The world is interesting.
TL;DR
df.loc[row_indexer, col_indexer] = value
col_indexer
can be a non-existing-yet column! And row_indexer
can be anything, including based on a groupby
filter.
Below, the groupby filter has dropna=False
which would return also the rows that don’t match the filter, giving a Series with the same indexes as the main df
# E.g. this groupby filter - NB. dropna=False
df_item.groupby(['item.item_id']).filter(lambda x:x.items_available.max()>0, dropna=False)['item.item_id']

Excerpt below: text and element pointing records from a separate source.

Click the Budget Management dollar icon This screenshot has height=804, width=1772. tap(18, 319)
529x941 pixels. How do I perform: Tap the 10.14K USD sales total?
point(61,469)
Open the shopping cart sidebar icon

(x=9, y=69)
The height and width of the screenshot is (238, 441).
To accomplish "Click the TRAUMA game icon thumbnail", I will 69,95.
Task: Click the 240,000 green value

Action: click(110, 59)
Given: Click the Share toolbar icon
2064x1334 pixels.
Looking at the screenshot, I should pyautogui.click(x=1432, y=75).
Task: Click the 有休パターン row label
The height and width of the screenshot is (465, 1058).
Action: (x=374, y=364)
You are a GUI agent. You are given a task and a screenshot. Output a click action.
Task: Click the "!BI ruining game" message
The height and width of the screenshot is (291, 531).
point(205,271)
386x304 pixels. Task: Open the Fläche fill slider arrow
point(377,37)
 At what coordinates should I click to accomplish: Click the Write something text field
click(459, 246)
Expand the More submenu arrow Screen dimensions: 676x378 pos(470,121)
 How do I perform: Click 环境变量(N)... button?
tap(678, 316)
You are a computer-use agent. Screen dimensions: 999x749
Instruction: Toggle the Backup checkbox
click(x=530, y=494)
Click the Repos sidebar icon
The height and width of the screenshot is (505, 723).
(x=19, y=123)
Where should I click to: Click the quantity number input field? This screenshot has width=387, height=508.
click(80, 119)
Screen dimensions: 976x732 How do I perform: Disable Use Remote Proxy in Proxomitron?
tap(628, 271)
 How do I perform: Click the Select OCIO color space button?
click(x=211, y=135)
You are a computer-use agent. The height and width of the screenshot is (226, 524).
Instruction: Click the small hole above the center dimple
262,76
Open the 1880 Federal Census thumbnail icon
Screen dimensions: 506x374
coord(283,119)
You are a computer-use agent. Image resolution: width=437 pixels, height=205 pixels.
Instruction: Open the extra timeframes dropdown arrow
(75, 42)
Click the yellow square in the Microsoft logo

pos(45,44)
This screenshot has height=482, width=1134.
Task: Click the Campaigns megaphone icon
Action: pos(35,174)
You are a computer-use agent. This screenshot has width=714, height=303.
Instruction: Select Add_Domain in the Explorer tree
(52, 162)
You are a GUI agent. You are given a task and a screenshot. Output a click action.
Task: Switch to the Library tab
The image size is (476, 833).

# Then we use that in the condition, nice arbitrary example with `item.item_id` not being the index of the DF
df_item.loc[df_item['item.item_id']==df_item.groupby(['item.item_id']).filter(lambda x:x.items_available.max()>0, dropna=False)['item.item_id'],'item_active'] = True
I’m not sure whether this is the “best” way to incorporate groupby results, but seems to work OK for now.
Esp. the remaining rows have nan
instead of False, can be worked around but is ugly:
df_item['item_active'] = df_item['item_active'].notna()
# For plotting purposes
sns.histplot(data=df_item.notna(), ... )
Pandas Filter by Column Value - Spark By {Examples} has more examples of conditions:
# From https://sparkbyexamples.com/pandas/pandas-filter-by-column-value/
df.loc[df['Courses'] == value]
df.loc[df['Courses'] != 'Spark']
df.loc[df['Courses'].isin(values)]
df.loc[~df['Courses'].isin(values)]
df.loc[(df['Discount'] >= 1000) & (df['Discount'] <= 2000)]
df.loc[(df['Discount'] >= 1200) & (df['Fee'] >= 23000 )]
df[df["Courses"] == 'Spark']
df[df['Courses'].str.contains("Spark")]
df[df['Courses'].str.lower().str.contains("spark")]
df[df['Courses'].str.startswith("P")]
mwouts/itables: Pandas DataFrames as Interactive DataTables:
from itables import init_notebook_mode
init_notebook_mode(all_interactive=True)
It kept “loading”. I set the notebook to ’trusted’ as per help, didn’t help.
But this did:
init_notebook_mode(all_interactive=True, connected=True)
(connected=True
makes it load libraries dynamically from the internet, and is not the default)
Allows more interesting interactive dynamical tables. Incl. things like sorting by column etc.
Courtesy of ChatGPT, after googling for 15 minutes didn’t bring anything immediately copy-pasteable.
I’ll deal with the existential crisis from this later.
To explode the cells containing dictionaries in a pandas DataFrame and append them as additional columns, you can use the apply() method along with the pd.Series() constructor. Here’s an example:
import pandas as pd
# create example DataFrame
df = pd.DataFrame({
'id': [1, 2],
'info': [
{'name': 'Alice', 'age': 25},
{'name': 'Bob', 'age': 30, 'city': 'New York'}
]
})
# use apply() with pd.Series() to explode the dictionaries and append them as columns
df = pd.concat([df.drop('info', axis=1), df['info'].apply(pd.Series)], axis=1)
print(df)
Output:
id name age city
0 1 Alice 25 NaN
1 2 Bob 30 New York
In this example, we first create a DataFrame with two rows, where the info column contains dictionaries. We then use the apply() method with pd.Series() to explode the dictionaries and create additional columns for each key in the dictionaries. Finally, we concatenate the exploded columns with the original DataFrame using pd.concat().